_Work to be completed_
Your task is to return, word for word, only the lines from the line with "This screenshot has width=1410, height=713." through the close of the data. Exclude all pictures.

Collected data:

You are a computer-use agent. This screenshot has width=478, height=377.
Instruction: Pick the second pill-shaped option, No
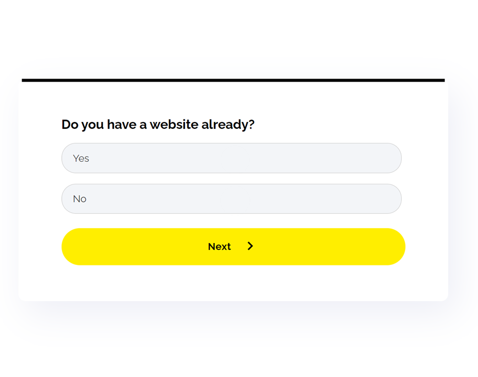[x=231, y=198]
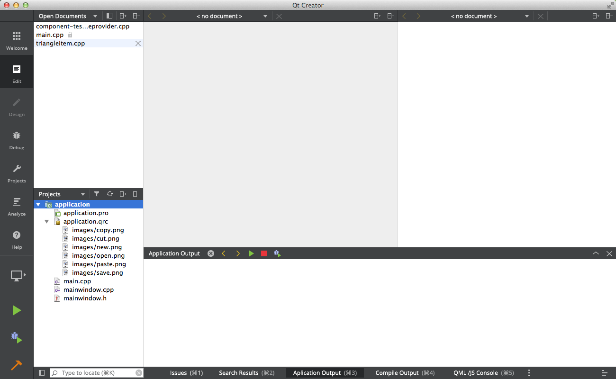
Task: Start debugging with the sidebar bug-play icon
Action: pyautogui.click(x=17, y=338)
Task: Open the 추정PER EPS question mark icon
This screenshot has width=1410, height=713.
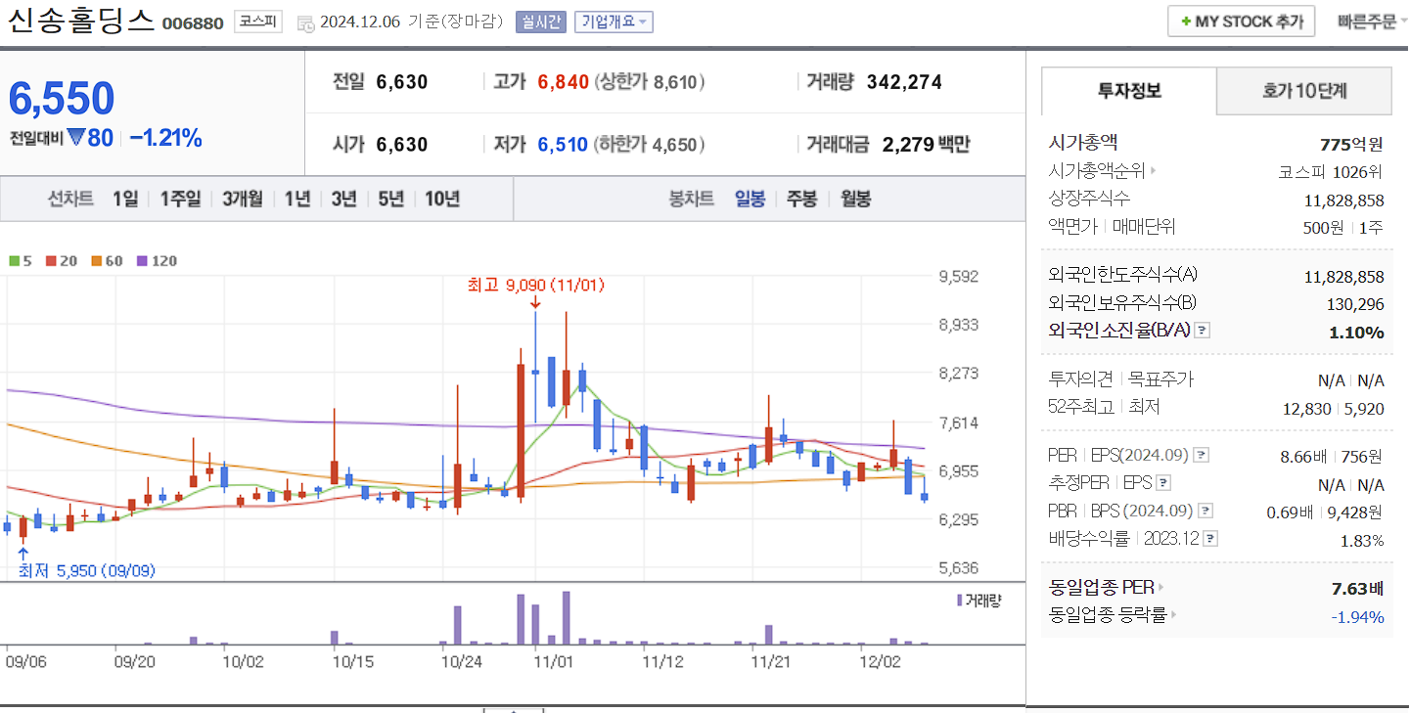Action: point(1162,482)
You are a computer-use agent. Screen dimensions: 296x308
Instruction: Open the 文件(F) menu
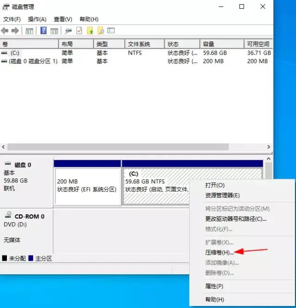tap(12, 19)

_Task response_
This screenshot has width=1410, height=713.
Action: point(1162,482)
You are a computer-use agent. Screen dimensions: 296x308
Instruction: Open the 文件(F) menu
tap(12, 19)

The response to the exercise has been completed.